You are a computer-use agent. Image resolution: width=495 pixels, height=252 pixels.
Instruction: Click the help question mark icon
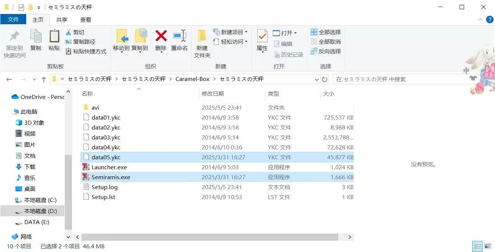click(x=489, y=19)
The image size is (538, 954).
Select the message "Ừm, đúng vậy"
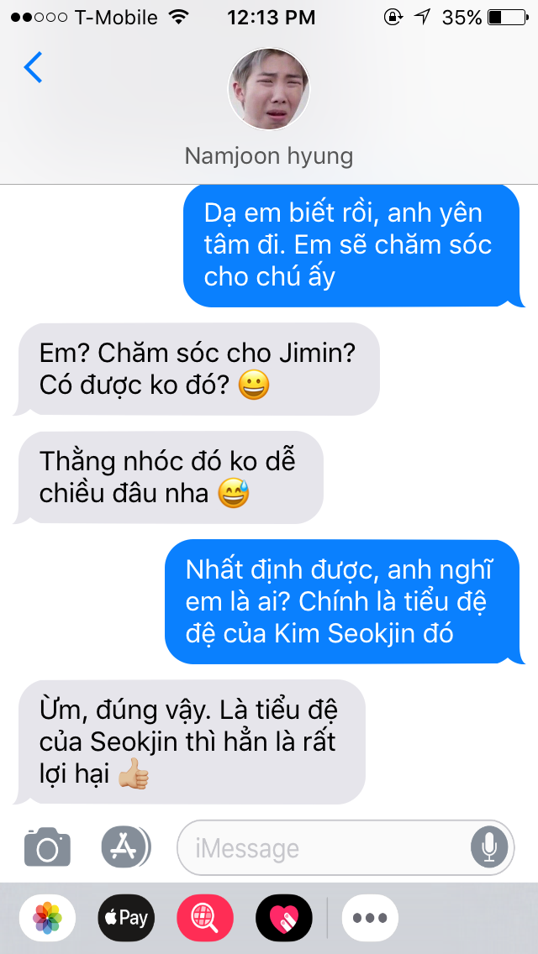pos(189,742)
###
*EXERCISE DESCRIPTION*. Your reply should give again exactly the lines from the one with "The image size is (538, 954)." through the last line of the data, with both ends included and pictures left out.

*TASK RESPONSE*.
The image size is (538, 954).
Select the message "Ừm, đúng vậy"
pos(189,742)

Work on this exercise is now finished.